When I was fifteen I had thought that the combat infantry was the place to be. I had been cross that my arithmetic skills had taken me to the Pay Corps rather than to the Light Infantry.

Now I had seen how the combat soldiers operated.

I could follow the life of a combat soldier. I no longer wished to do it. There were very long periods of boredom, long periods of tension, and perhaps minutes of actual combat in a year. And in some years there was no combat at all, just training.

It is different now because the Army is so understaffed in relation to Britain’s needs, but I am talking about the situation as it was then.

I had grown up in my five years in the Army. It was time to build a future.

I had done well to be a sergeant at twenty. I would make Warrant Officer before thirty. I could enter Sandhurst now and become an officer.

Or I could leave the Army and become an accountant. This would involve three years at University where there would be lots of intelligent slightly younger young women.

The Army had been good for me. The Army had been good to me. I had grown up from an uneducated uncouth boy soldier to a decorated sergeant with the opportunity of a career as an officer.

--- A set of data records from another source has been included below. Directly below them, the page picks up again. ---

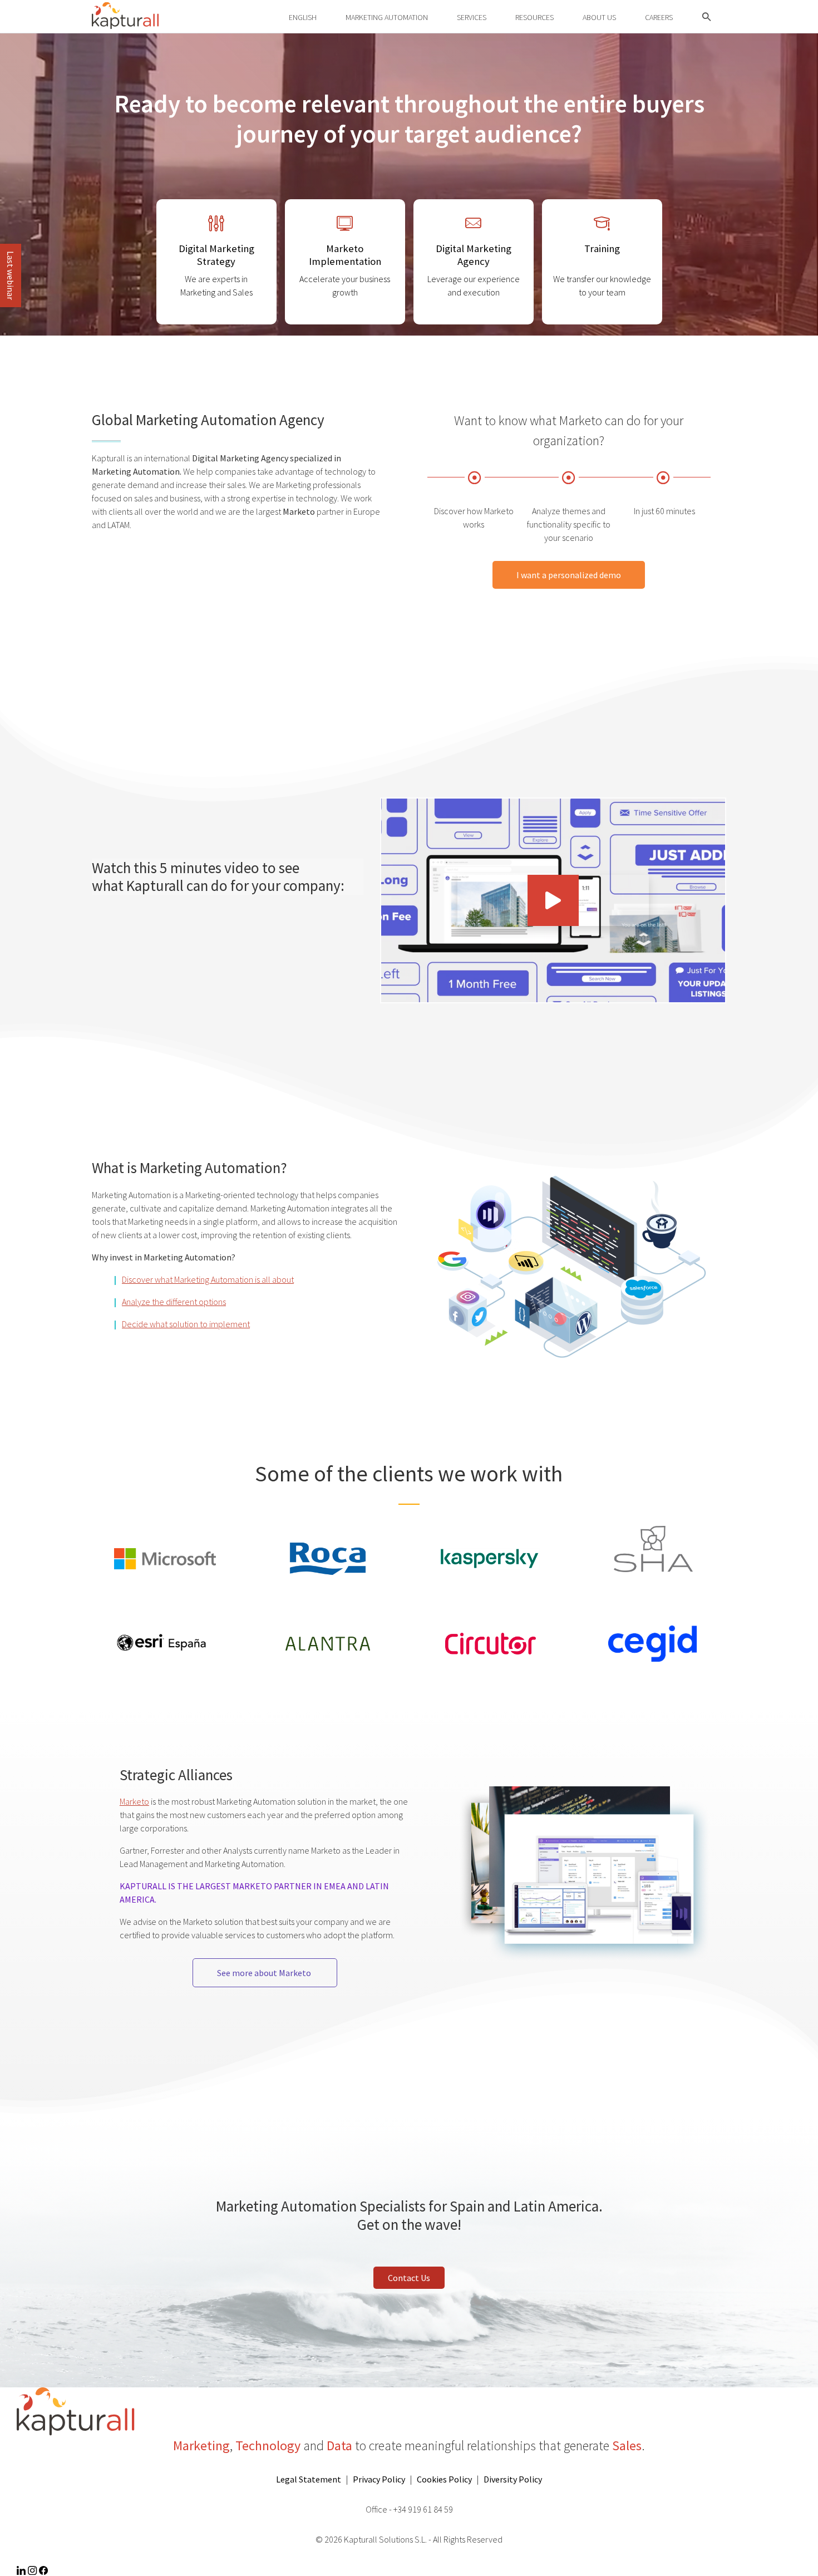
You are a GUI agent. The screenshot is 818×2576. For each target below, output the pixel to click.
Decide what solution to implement (186, 1323)
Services (471, 17)
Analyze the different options (174, 1301)
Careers (659, 17)
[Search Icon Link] (706, 17)
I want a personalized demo (568, 574)
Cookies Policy (444, 2479)
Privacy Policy (379, 2479)
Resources (534, 17)
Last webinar (10, 275)
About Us (599, 17)
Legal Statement (308, 2479)
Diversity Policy (513, 2479)
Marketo (134, 1801)
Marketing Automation (387, 17)
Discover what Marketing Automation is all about (208, 1279)
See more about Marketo (265, 1972)
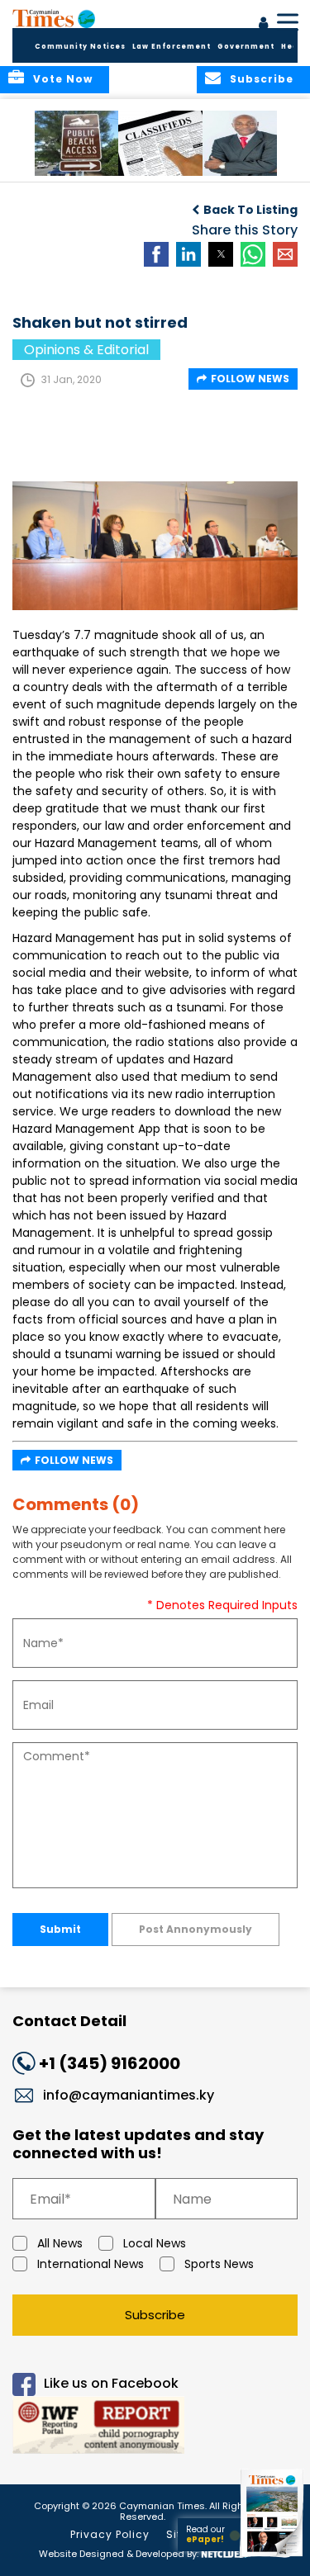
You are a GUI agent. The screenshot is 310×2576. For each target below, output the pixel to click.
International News (90, 2264)
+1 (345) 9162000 (109, 2063)
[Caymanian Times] (53, 18)
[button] (78, 143)
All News (60, 2243)
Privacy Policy (110, 2534)
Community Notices (80, 46)
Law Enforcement (171, 46)
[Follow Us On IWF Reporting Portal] (155, 2428)
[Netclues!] (224, 2552)
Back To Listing (250, 209)
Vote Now (63, 79)
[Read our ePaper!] (273, 2557)
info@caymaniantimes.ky (128, 2095)
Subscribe (155, 2314)
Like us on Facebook (111, 2384)
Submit (60, 1929)
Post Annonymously (195, 1929)
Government (245, 46)
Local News (154, 2243)
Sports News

The Army would give me a good reference beyond the MM. The best reference was that in less than five years I had gone from raw recruit to sergeant, a journey that normally takes at least ten years.

I decided to leave the Army now.

That was the decision that transformed my life.

I had met a number of graduate officers. They were intelligent, but they were no more intelligent than me.

I decided to read for a degree in Accountancy.

How could I read for a degree without qualifications?

Once I told the Army that I wished to read for a degree, strings were pulled.

I had an interview at Leeds University outside the normal interview cycle. The Accounts admissions tutor was a former Army officer who had been invalided out because of wounds. The tutor told me that with my practical experience and work ethic and obvious intelligence I would knock spots off most of his students.

I had passed the Pay Corps exams very highly. Much to my surprise the admissions tutor told me that passing the Army exams at 96% was as good as good A levels for university admission purposes.

The admissions tutor expected me to earn a First or at worst a 2:1, so he had no problem admitting me.

At that time I had no idea what a First or a 2:1 was. That is how ignorant I was!

It would help the admissions tutor if I passed the exams for which I was studying, but he was making an unconditional offer based upon what I had already achieved.

That put me on my honour to do well, and so I did.